In this paper we have presented a pair of coupled differential equations to represent a prey – predator system. It is assumed that the growth of the prey population follows critical depensation function and that of the predator population is negative in absence of the prey population. The critical depensation function is special since the growth rate is negative initially but positive later on. This function is stable both at the origin and at the carrying capacity while unstable at the critical mass quantity. The maximum and minimum rates of the critical depensation model are verified. It can be interpreted here that the prey represent fish and the predator represent a kind of birds that mostly feeding on fish to live. We showed the solution of the model is positive and bounded. The mathematical model of the system consisting of 7 parameters is constructed and shown that the non – dimensionalization decreases the number of model parameters to 4. The deterministic behavior of the model around feasible equilibrium points and criteria of the interior positive equilibrium points and their stability are explained.

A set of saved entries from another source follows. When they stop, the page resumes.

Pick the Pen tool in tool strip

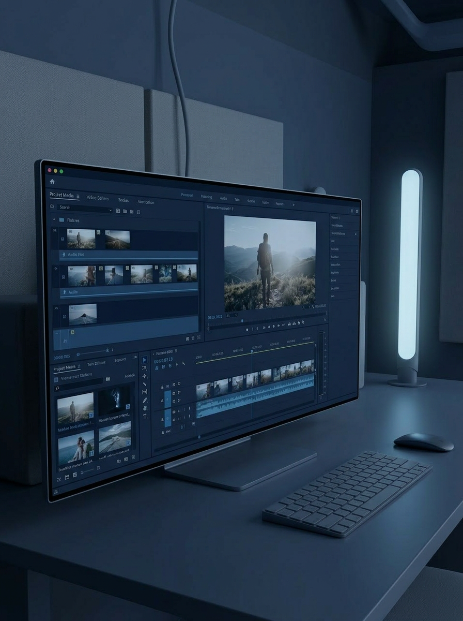click(x=145, y=400)
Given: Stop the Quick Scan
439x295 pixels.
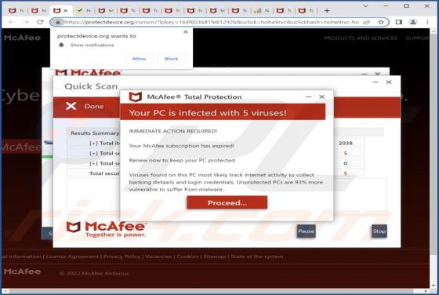Looking at the screenshot, I should [379, 231].
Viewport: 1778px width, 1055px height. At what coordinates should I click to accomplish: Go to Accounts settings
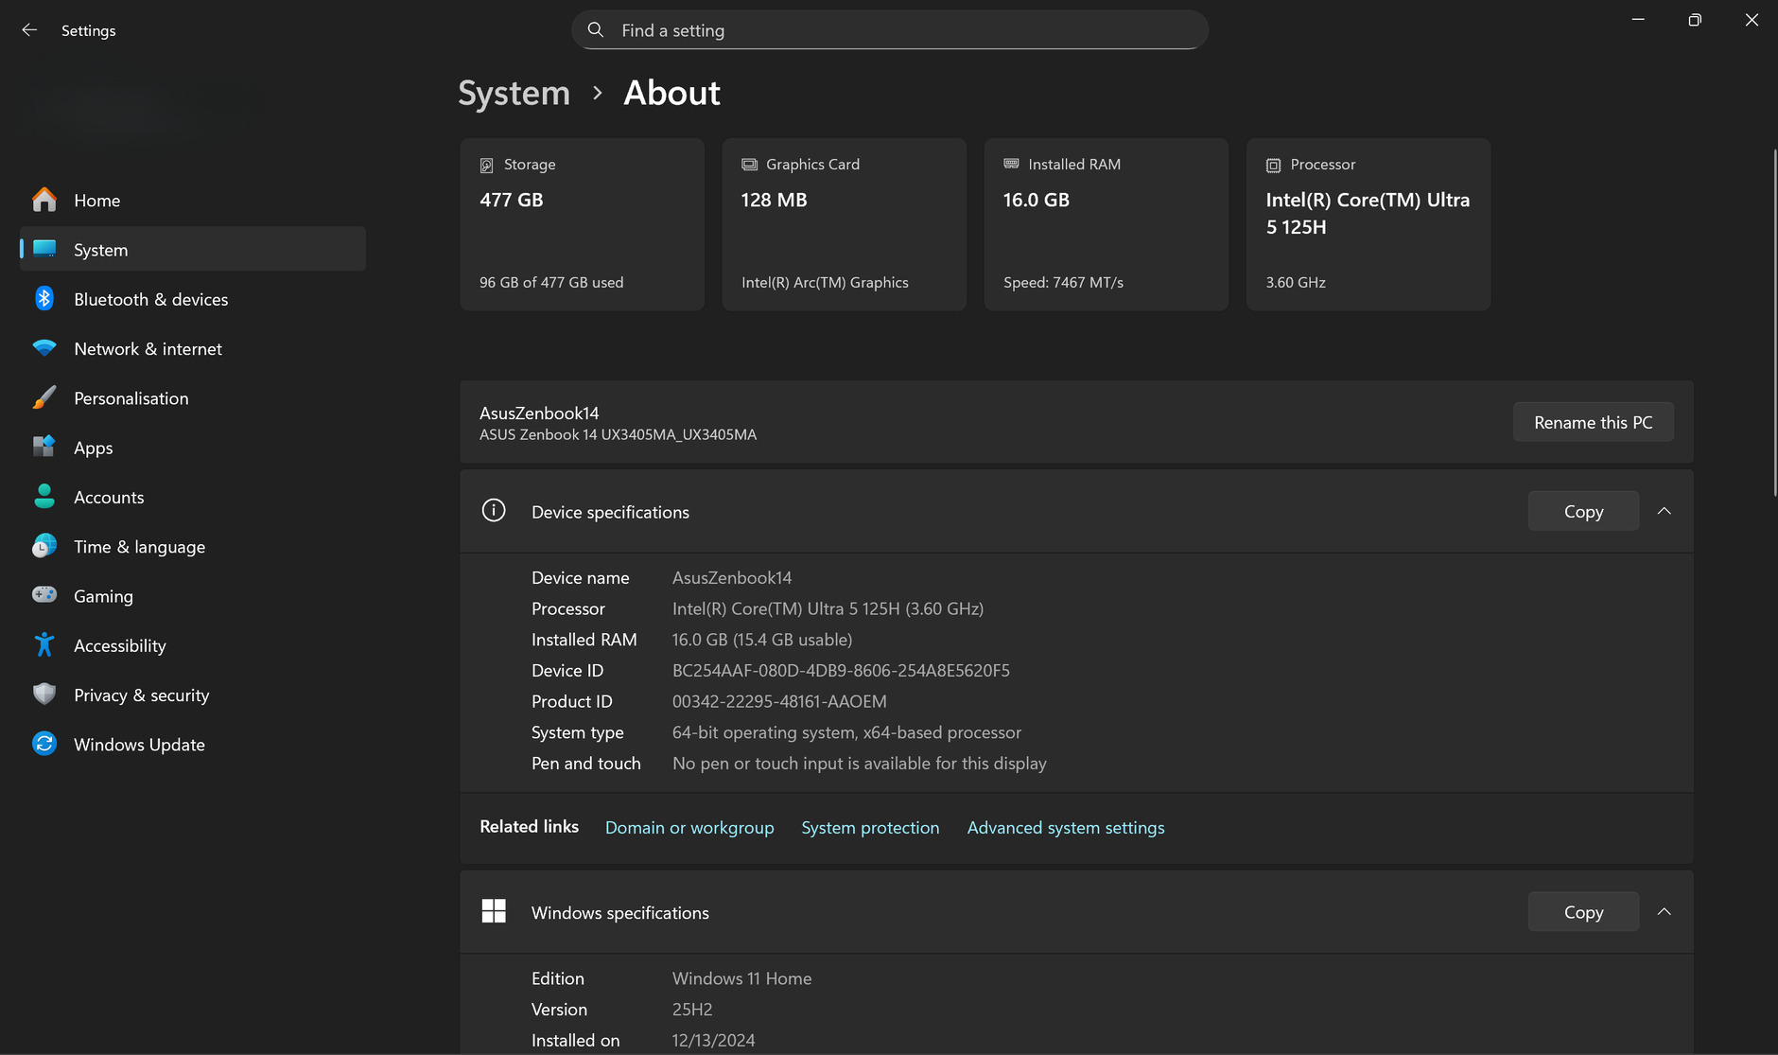pyautogui.click(x=109, y=498)
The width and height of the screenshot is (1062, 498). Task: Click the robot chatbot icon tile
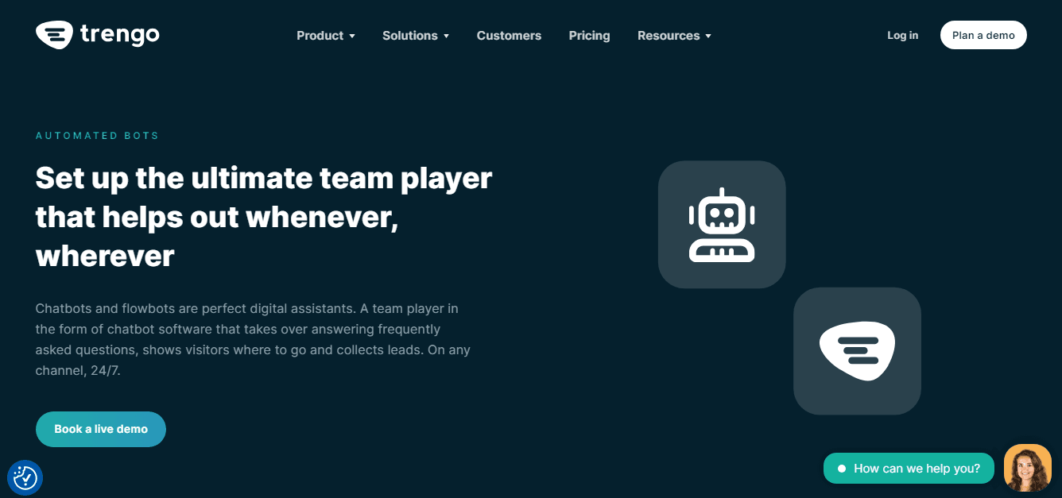(722, 225)
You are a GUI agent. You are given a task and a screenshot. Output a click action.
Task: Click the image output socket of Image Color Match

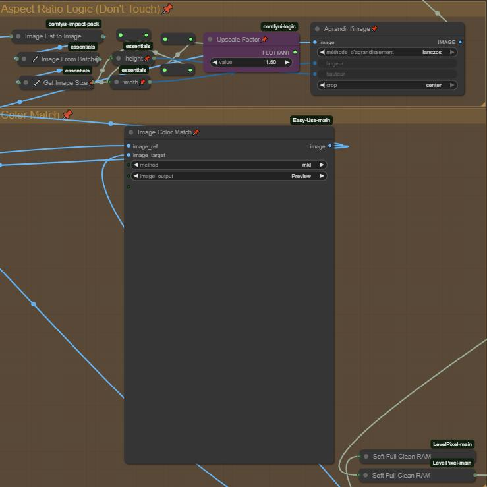(330, 146)
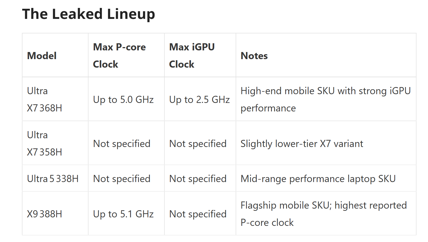Click the "Mid-range performance laptop SKU" note
This screenshot has width=428, height=242.
click(318, 179)
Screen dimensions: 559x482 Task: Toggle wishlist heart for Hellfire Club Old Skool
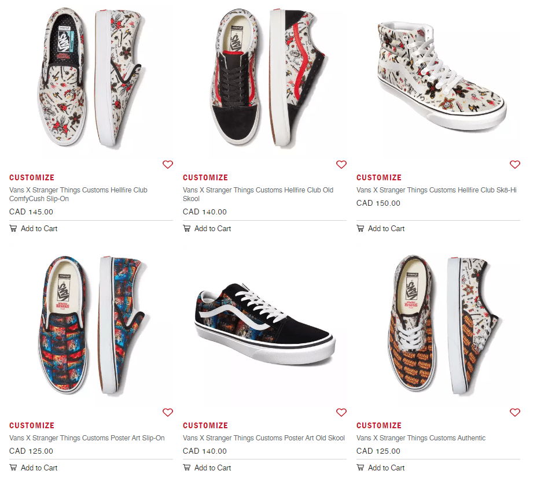tap(341, 165)
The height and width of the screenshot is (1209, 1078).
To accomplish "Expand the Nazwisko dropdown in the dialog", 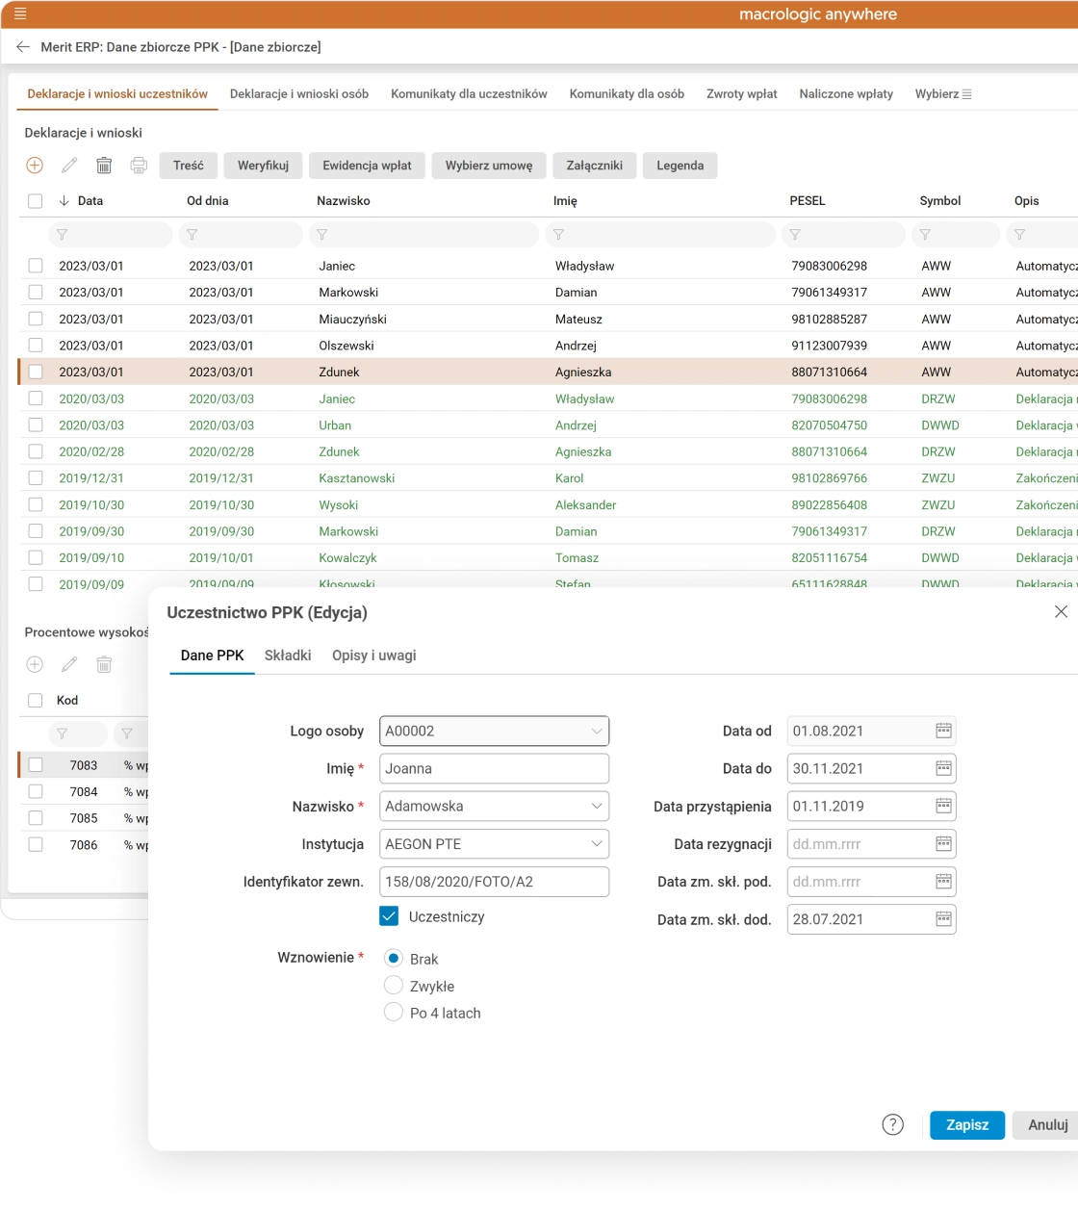I will [x=596, y=806].
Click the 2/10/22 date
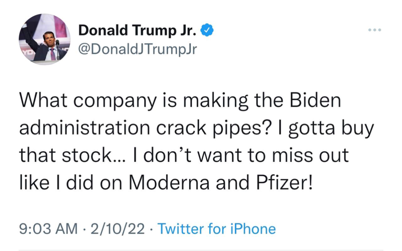402x251 pixels. tap(117, 229)
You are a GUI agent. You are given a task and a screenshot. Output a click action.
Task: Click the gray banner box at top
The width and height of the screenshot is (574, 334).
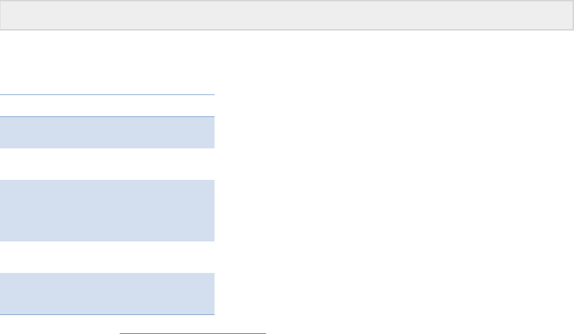point(287,15)
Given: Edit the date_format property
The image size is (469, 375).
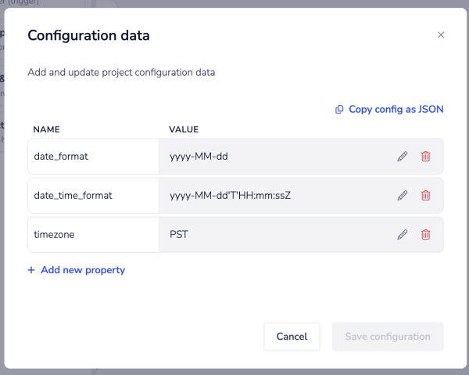Looking at the screenshot, I should click(x=403, y=156).
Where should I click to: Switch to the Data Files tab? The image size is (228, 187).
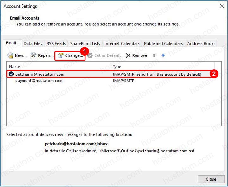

The trivial equilibrium point is always stable while the two axial equilibrium points and the lone interior equilibrium point are either stable or unstable depending on the conditions imposed on the parameters. The criterion for the existence of the limit cycle and the region of existence of interior equilibrium point are identified. Global stability of interior equilibrium points is also studied. For the interior equilibrium point of the model (i) the region of existence is identified (ii) Dulac’s criteria is applied to find the limit cycle and (iii) Lyaponov function is used to analyze the global stability. Simulation study of the model is conducted in support of the analytical analysis. To solidify the analytical results numerical simulations are provided for hypothetical set of parametric values.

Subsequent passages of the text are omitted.